DATA RECORDS:
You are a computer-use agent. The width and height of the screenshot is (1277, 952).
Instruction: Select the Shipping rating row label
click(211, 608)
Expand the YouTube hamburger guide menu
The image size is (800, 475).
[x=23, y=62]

TO DO:
Down to the last line, repeat the data exactly.

RESULT:
You are a computer-use agent. The width and height of the screenshot is (1277, 952).
Instruction: Select the Shipping rating row label
click(211, 608)
Expand the YouTube hamburger guide menu
The image size is (800, 475).
[x=23, y=62]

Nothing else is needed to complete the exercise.